Who was the greatest American military commander of the 20th Century? Was it World War I General Blackjack Pershing or either of the two popular World War II biopic generals, George Patton or Douglas MacArthur? How about George Marshall, a superb leader of the war effort in World War II, but one whose role was more coordination and delegation than command? If the answer depends on military accomplishment alone, then it is unquestionably General Dwight Eisenhower, Supreme Allied Commander in Europe during World War II and coincidentally the 34th President of the United States.

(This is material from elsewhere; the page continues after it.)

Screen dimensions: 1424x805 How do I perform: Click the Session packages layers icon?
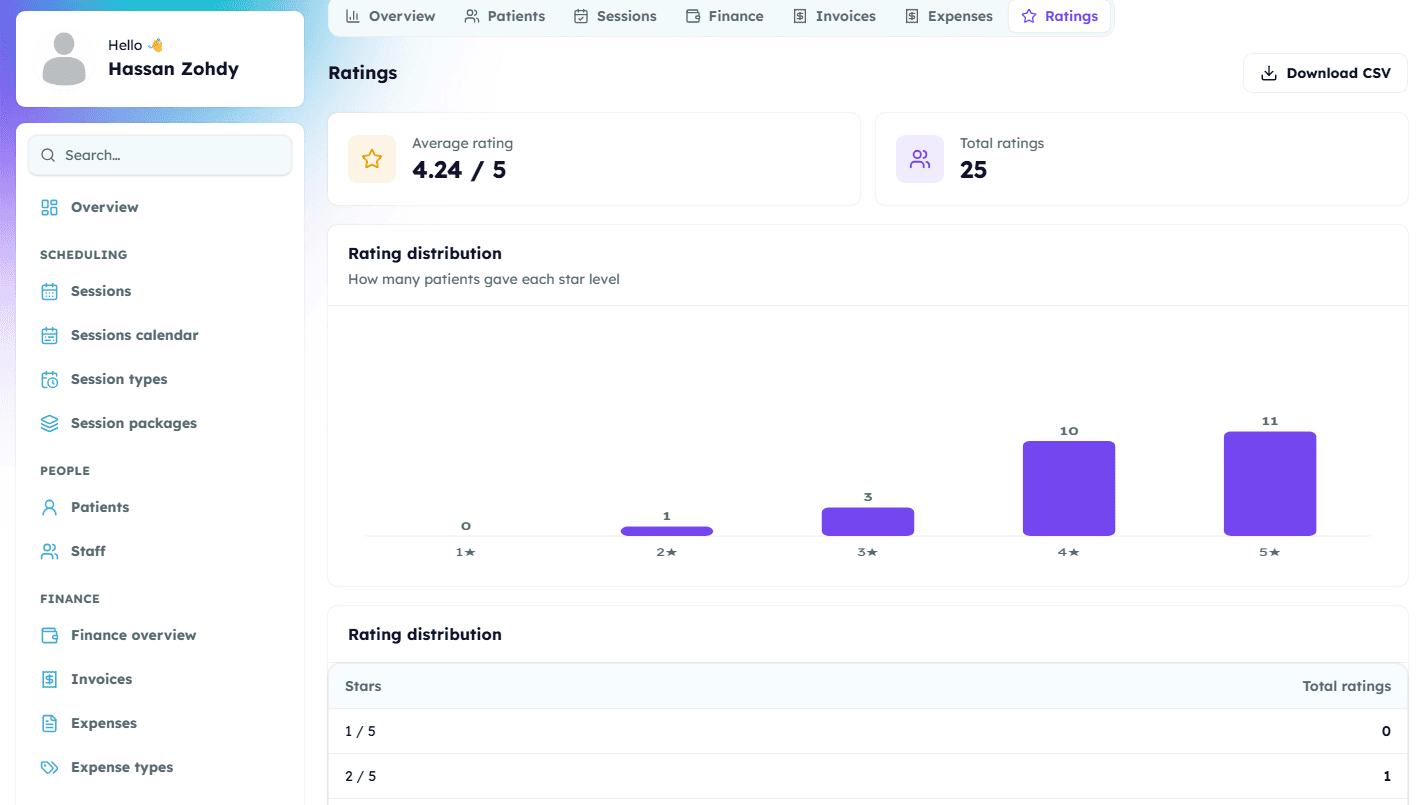point(49,423)
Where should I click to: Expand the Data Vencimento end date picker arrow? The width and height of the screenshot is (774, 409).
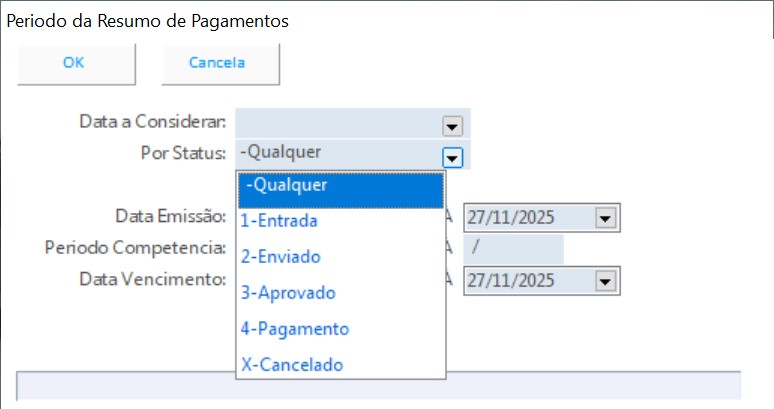pos(604,280)
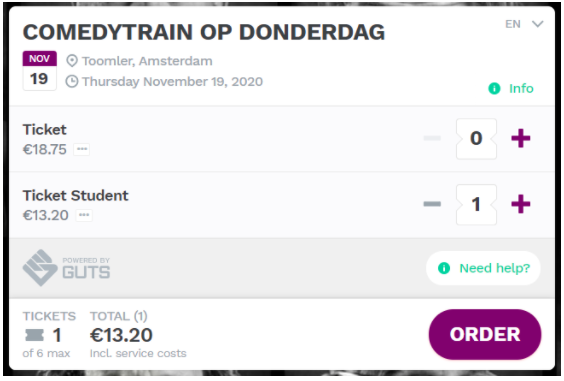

Later this year, groundbreaking begins on an Eisenhower memorial in Washington D.C. The memorial’s theme covering Eisenhower’s life has generated controversy because the chief architect, Frank Gehry, has elected to feature Eisenhower’s humble beginnings as a boy rather than his accomplishments as war hero and President. Gehry, a noted iconoclast, focuses the memorial on “the barefoot boy from Kansas” leitmotif, referring to a phrase Eisenhower used in his postwar homecoming speech in Abilene, Kansas.
Many observers voiced criticism of the proposed monument’s treatment of Eisenhower, including his granddaughter, Susan, “I just don’t think Dwight Eisenhower is remembered because he was a barefoot boy from Kansas. When I look at this memorial, I don’t see any bit of him in it.”
Gehry’s approach suggests the deplorable illiteracy surrounding American history continues apace. It’s been 60 years since Eisenhower was elected president and most Americans today have no living memory of him, his presidency, or his war service.
However, Dwight Eisenhower, a Republican, was a pivotal figure in my longstanding Democratic family. Both my father’s family in Brooklyn, and my mother’s in Chicago came from immigrant communities traditionally dependent on the local Democratic Party for assimilation and success. In those neighborhoods during the Depression and later on, Republicans were as scarce as Martians. All my family, aunts, uncles, and cousins were traditional “New Deal Democrats”. At the holidays, the discussion was always Democratic Party politics and candidates. There was never dissent.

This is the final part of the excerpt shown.